Studies of mycopopulation of medicinal plant seeds till this time were not conducted systematically. Remarkable yield reduction, as a cause of presence of different pathogens requires devotion of especial care to this problem. From this reason, the aims of our contribution were as follows:

Identification of the whole spectrum fungi present in seed samples;
Determination of percents of abundance of these fungi;
Testing of pathogenicity of the most harmful species determined.

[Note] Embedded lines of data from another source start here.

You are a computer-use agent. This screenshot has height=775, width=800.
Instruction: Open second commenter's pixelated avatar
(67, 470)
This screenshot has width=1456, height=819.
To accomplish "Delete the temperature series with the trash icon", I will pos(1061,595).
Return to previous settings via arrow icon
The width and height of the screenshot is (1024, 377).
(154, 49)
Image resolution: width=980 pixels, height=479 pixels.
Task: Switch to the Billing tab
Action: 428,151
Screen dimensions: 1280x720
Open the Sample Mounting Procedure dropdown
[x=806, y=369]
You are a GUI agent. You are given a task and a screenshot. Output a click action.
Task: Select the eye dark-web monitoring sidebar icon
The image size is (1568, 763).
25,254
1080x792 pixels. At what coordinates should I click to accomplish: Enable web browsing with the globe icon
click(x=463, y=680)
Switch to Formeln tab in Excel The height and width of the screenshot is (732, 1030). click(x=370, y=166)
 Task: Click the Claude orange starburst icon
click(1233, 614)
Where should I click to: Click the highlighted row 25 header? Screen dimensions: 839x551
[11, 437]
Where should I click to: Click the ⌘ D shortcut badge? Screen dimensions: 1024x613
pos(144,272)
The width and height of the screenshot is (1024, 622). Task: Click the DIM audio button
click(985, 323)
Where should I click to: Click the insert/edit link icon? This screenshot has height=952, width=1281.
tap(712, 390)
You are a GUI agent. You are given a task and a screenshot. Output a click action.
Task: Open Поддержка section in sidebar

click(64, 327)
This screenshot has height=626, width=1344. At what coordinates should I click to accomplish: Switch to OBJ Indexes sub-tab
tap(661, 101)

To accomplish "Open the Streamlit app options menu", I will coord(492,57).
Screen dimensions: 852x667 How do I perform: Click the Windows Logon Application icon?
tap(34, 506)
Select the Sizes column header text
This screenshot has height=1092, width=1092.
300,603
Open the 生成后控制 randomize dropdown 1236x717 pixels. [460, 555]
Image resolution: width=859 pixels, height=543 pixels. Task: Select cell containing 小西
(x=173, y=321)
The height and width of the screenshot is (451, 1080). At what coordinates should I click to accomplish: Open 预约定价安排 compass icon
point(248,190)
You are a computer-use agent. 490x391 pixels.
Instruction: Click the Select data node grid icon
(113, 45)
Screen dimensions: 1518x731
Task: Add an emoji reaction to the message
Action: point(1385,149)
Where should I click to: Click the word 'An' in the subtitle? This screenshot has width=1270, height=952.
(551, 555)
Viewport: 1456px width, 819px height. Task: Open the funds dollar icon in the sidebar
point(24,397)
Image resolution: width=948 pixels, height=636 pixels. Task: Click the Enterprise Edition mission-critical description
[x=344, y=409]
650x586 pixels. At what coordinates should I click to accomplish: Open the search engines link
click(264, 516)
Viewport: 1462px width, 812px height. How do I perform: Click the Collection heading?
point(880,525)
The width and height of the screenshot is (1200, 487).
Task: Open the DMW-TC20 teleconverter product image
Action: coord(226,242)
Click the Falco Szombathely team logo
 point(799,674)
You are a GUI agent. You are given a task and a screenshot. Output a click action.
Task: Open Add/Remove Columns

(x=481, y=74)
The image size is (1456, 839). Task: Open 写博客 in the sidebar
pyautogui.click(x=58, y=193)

Health status of seed samples was evaluated by the means of standard methods (ISTA). This way, following fungi were determined: Fusarium oxysporum, Fusarium solani, Fusarium spp., Verticillium spp., Alternaria spp., Acremoniella atra, Aspergillus flavus, Penicillium spp., and Mucor spp. Among samples investigated, the most abundant species recorded on the contaminated seeds was Alternaria spp., followed with fungi belonging to the genus Fusarium.

St. John's wort seeds are populated with a number of microorganisms, among which few of them could significantly decrease yield of herb.
Keywords: St. John's wort, seed, microflora.

Medicinal plants are very precious treasures of the nature. They have an invaluable economical importance for medical treatment, food, trade and export. As our country is very rich with the medicinal and aromatic plants, their exploitation is possible, but, at the same time, it is necessary to protect them against an uncontrolled use. Introducing the technology of cultivating the most jeopardized and rarest species that are important for the pharmaceutical industry on the growing places is one of the prerequisites for protecting medicinal plants in the nature.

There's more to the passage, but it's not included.